To use the dynamic variable $check in the graph, the graph's query needs to be adjusted:
SELECT mean("value") FROM /^$check$/ WHERE ("hostname" =~ /^$hostname$/) AND $timeFilter GROUP BY time($__interval) fill(previous)
4. Variable $service
At first I thought my template is almost complete with the defined $check. It worked for example for "ssh" checks, which is (normally) a single service check on the host object. But a very good example disproving it is a disk check: You usually run disk usage checks (check_disk) on several partitions on the same host object, having therefore multiple service objects in Icinga 2. In such a case, the query of the selected $check returns multiple results. A graph would then simply take all the data together (value), whether the value came from a partition "/" or "/tmp". This is wrong.
So I needed to create another variable $service which represents the already existing data for the selected $check:
$service = SHOW TAG VALUES FROM $check WITH KEY = "service" WHERE "hostname" =~ /^$hostname$/
In the following example, a host object with several tcp checks gives the following selection:
5. Variable $metric
But a check can return multiple values! For example a check_http usually returns two sets of performance data: The size of the response and the time of the response (response time). To get the graph we actually want, for example response time of a http check, another flexible variable $metric was defined:
$metric = SHOW TAG VALUES FROM "$check" WITH KEY = "metric" WHERE "hostname" =~ /^$hostname$/
The new variable now allows to select the relevant data:
To use the dynamic variable $metric in the graph, the graph's query needs to be adjusted:
SELECT mean("value") FROM /^$check$/ WHERE ("hostname" =~ /^$hostname$/ AND "metric" =~ /^$metric$/) AND $timeFilter GROUP BY time($__interval) fill(previous)
6. Variable $aggregation
I thought I was done and the first few tests looked promising. Until I came across a host having a MySQL running on it. The graphs for MySQL (metric: connections) just grew:
This is a misinterpretation by the graph because the MySQL connections is a so-called counter (connection = connection +1). Because this is a single graph, how does Grafana know what kind of data it gets?

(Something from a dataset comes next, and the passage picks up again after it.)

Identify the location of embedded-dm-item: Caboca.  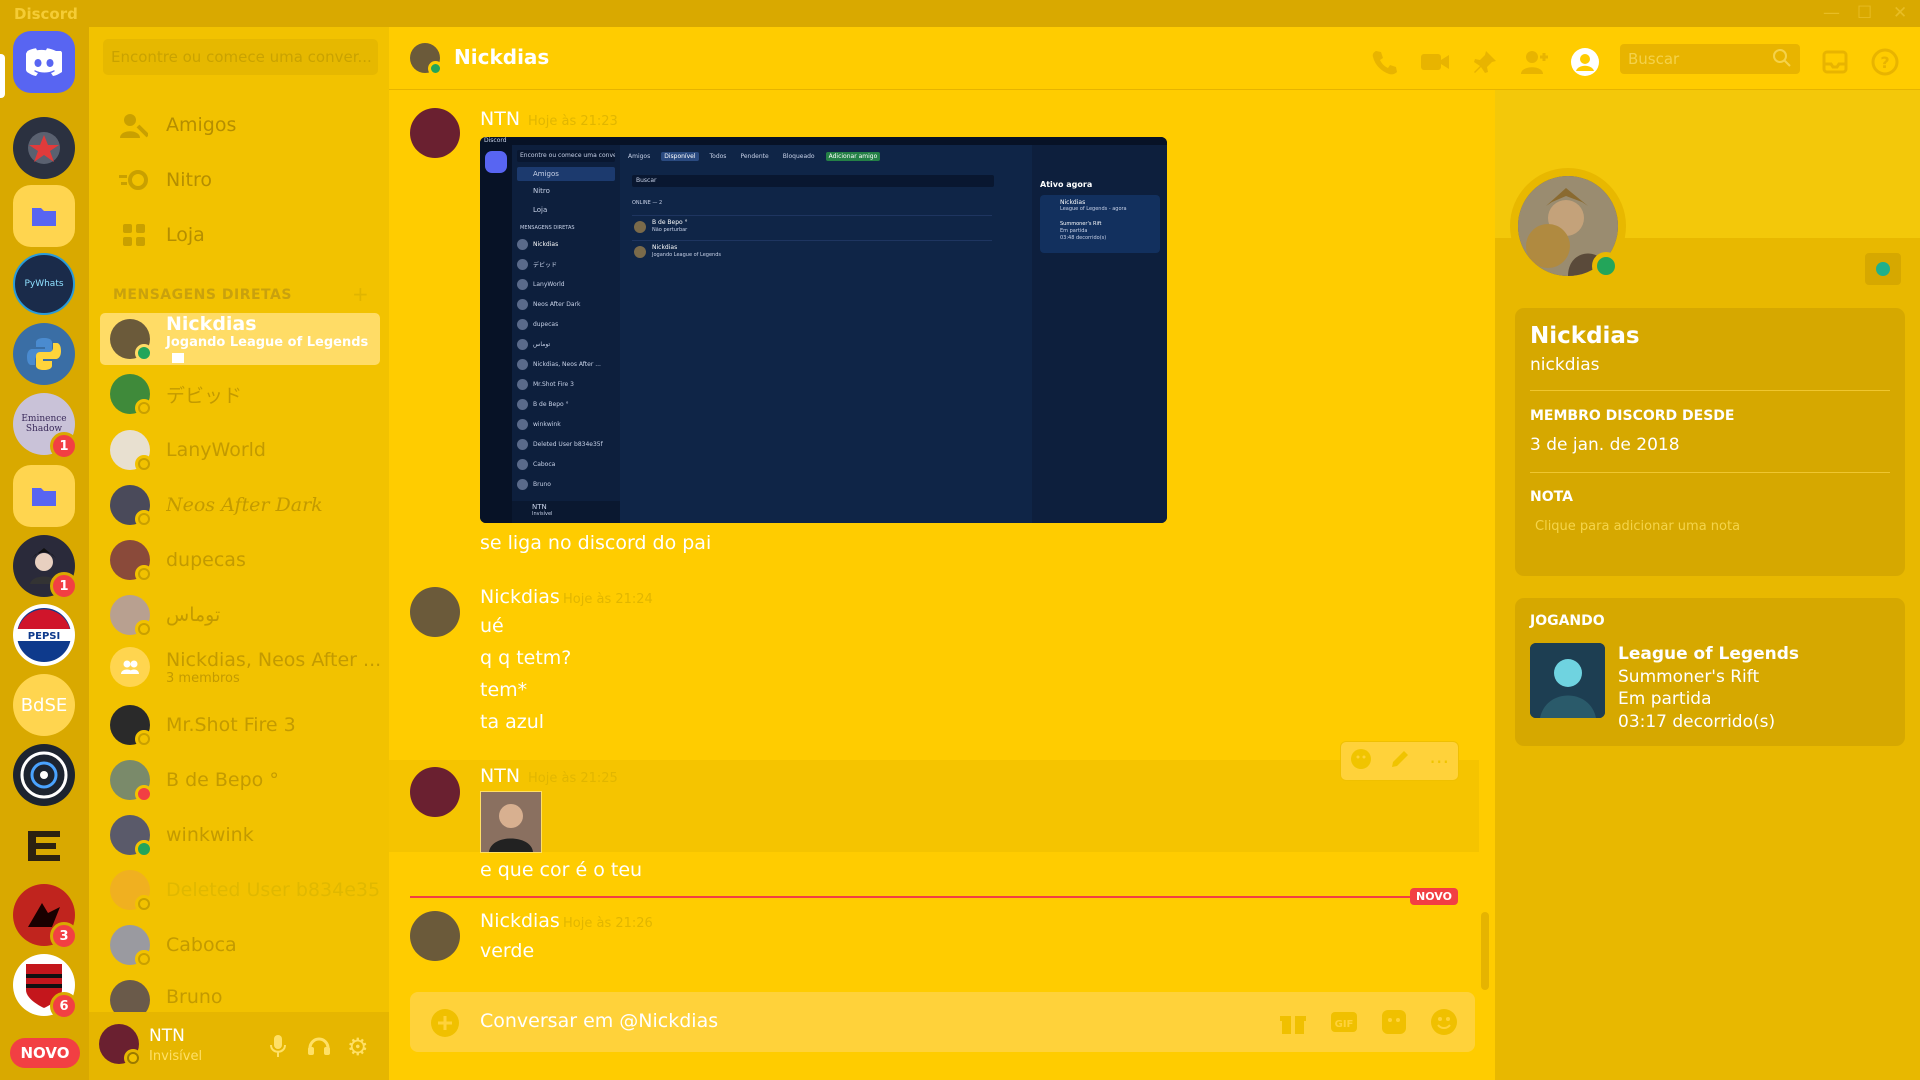
(567, 464).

The solution is to provide yet another dynamic variable $aggregation. With this variable, Grafana can be told how to display the data. I created a custom variable for this purpose with two values:
$aggregation = mean("value"),derivative(mean("value"))

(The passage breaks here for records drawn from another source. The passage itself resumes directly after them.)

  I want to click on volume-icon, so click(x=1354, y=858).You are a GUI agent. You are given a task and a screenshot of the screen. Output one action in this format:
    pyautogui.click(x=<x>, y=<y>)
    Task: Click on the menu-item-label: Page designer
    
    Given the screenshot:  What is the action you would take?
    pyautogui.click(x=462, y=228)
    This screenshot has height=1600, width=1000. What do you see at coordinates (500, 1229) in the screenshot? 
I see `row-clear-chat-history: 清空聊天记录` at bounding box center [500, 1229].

To use the dynamic variable $aggregation in the graph, the graph's query needs to be adjusted:
SELECT $aggregation FROM /^$check$/ WHERE ("hostname" =~ /^$hostname$/ AND "metric" =~ /^$metric$/) AND $timeFilter GROUP BY time($__interval) fill(previous)
The graph for the counter data now dynamically adapts:
The full picture
The template "Generic Service" can be downloaded here as json export.
Next steps
Now being able to dynamically show up a graph for a generic service (by manually selecting the values from the drop down fields or by using the variables in the URL), I will try to use that somehow for the "action_url" in Icinga 2 or integrate it differently.
Open issues:
The graphs for disk/partition usage are not showing up due to an error in the query. I haven't found out yet why this happens (probably due to a conflict between $service and $metric, not sure) but for now I can live with it.

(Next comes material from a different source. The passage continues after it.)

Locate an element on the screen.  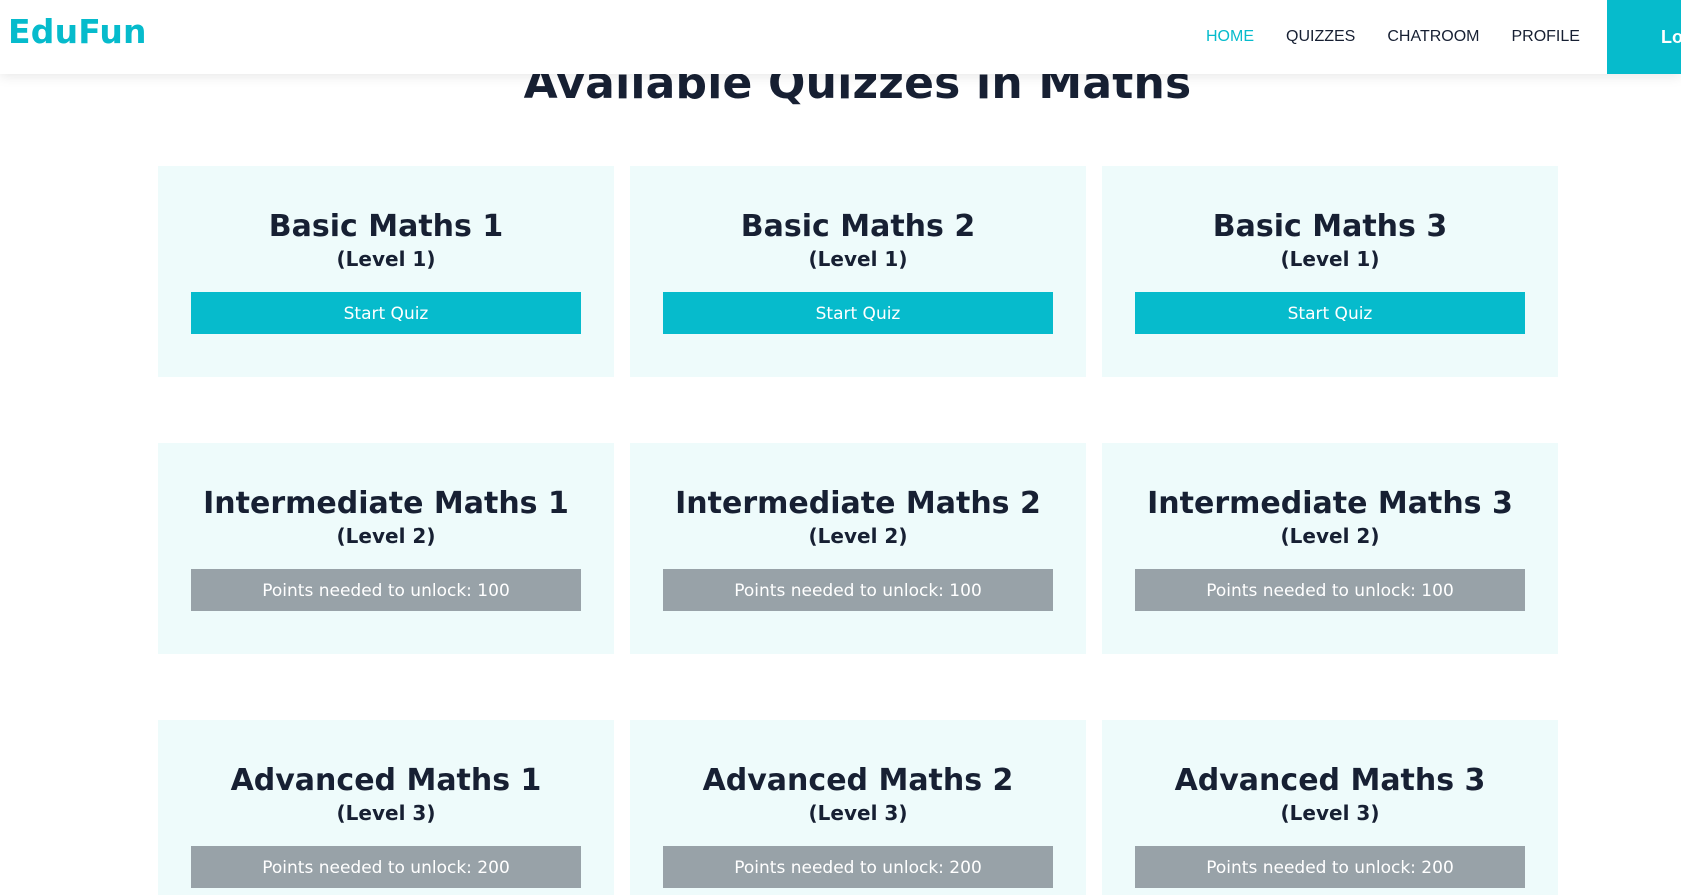
nav-item-profile: PROFILE is located at coordinates (1545, 37).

ck from Switzerland wrote on Aug 14th, 2023:
Hi Dave, nice to hear from you. No, I personally have not used InfluxDB 2.x yet. Will probably hit the upgrade later this year.
Dave Kempe from Australia wrote on Aug 14th, 2023:
Nice work. Did you happen to figure out a similar one for influxdb2? I will work on it as well, but in case you have a magic snippet somewhere, it would save me some time.